You may know the name Delilah from her syndicated radio show — she is self-described “Queen of Sappy Love Songs,” with some 9 million listeners. She’s also the mother of 13 children, 10 of whom are adopted. As she tells the story, she only intended on adopting one child — “maybe two.” But then she started hearing horror stories about what happens to children when they are stuck in foster care.
“My kids should be getting this award because they went through hell and they survived,” she explained. “They survived the foster-care system. My kids from Africa survived situations you guys wouldn’t even believe if I told you. … Not only that, they are awesome people, wonderful human beings — much better than I am. If I had gone through what they went through I would not be kind, I would not be loving.”
Her adoption story begins when she and her husband were matched up with a little boy and arranged to take him and his siblings camping. In the middle of the night, his younger brother “reached his little hand” from across his sleeping bag and asked Delilah: “I was just wondering: Could I call you mom, too, since I don’t have a mom?”
Both those boys, 9 and 11, had been in foster care for over five years — the 11-year-old with 11 placements, the 9-year-old, seven. “I went from being a mom of two to being a mom of five in a six-month span.”

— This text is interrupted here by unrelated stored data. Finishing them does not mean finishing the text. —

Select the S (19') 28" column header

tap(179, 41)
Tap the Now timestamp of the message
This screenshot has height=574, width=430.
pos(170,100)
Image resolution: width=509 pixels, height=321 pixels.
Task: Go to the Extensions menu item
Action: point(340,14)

“For some reason, our governmental systems think that it is better to leave children languishing in foster care so that the birth parent can have opportunity after opportunity after opportunity after opportunity to abuse them and break their hearts while they are moved again and again and again.”
This is tough stuff to hear. And it doesn’t take away from the selflessness of parents who realize they are not in the best position to care for their children and the generosity of foster families who make room in their homes for children temporarily. Delilah was speaking in Washington, D.C., which gave her words extra resonance. Present at the event were some key administration officials, congressional staff, and activists. One of the “Friend of Adoption” awardees was the Democrat mayor of the nation’s capital, Muriel Bowser, who had just won re-election; she’s the single adoptive mother of Miranda.

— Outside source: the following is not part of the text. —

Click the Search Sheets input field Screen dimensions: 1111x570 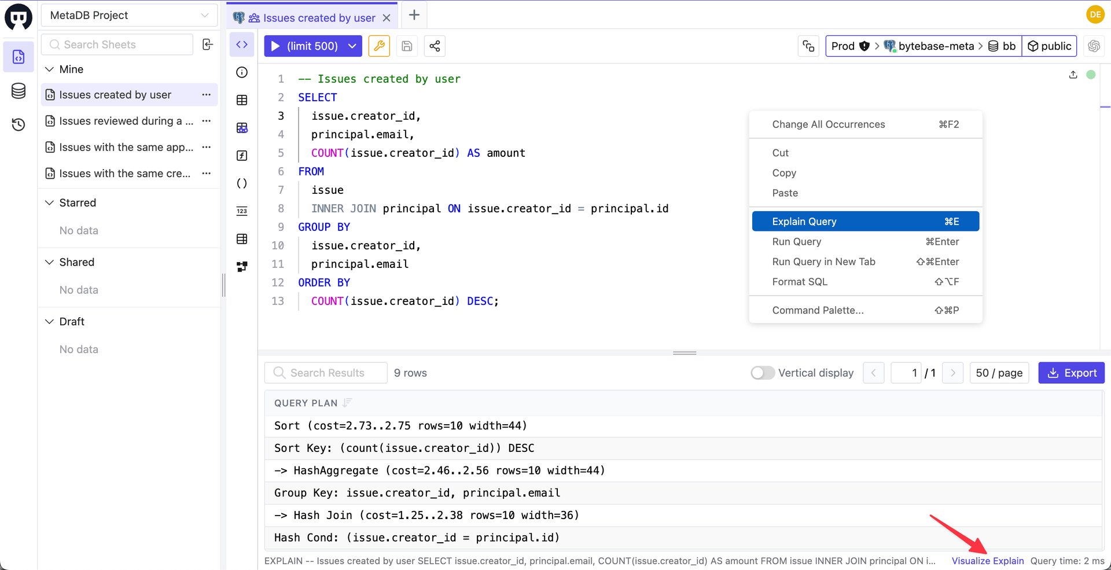point(117,45)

Delilah was especially passionate talking about the almost 20,000 children who aged out of foster care in the United States last year, pointing out the majority of them tend to wind up in jail before they are 25 years old.
“How many of you have 18/19/20-year-olds right now?” she asked those gathered. “Are they capable of navigating life on their own? Without health-care insurance? Without a place to live? Without a life plan? Without a mom to call when they just got in a fender bender? How is that OK?”

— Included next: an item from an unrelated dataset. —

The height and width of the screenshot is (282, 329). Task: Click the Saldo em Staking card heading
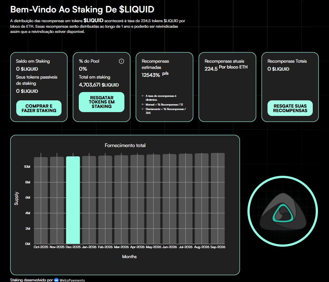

The National Council for Adoption exists “to ensure that more children are adopted from foster care, that women facing unintended pregnancy receive comprehensive information on the positive option of adoption, and that intercountry adoption remains a viable, ethical option for building families.” Its hall of fame includes Democrats and Republicans, sports stars and Dave Thomas, founder of Wendy’s.
The clock is ticking for children in foster care, for frightened pregnant women who feel like there is no one who will help them. Our feelings about the state of the world aside, they need families; they need the kind of radical hospitality that can transform lives.
There are children alive today who need help, birth mothers who need an out. They deserve an opportunity for a family and some semblance of stability. Our country may just need their lives and resilience. We can’t let them continue to suffer. We can’t let them be unrealized gifts.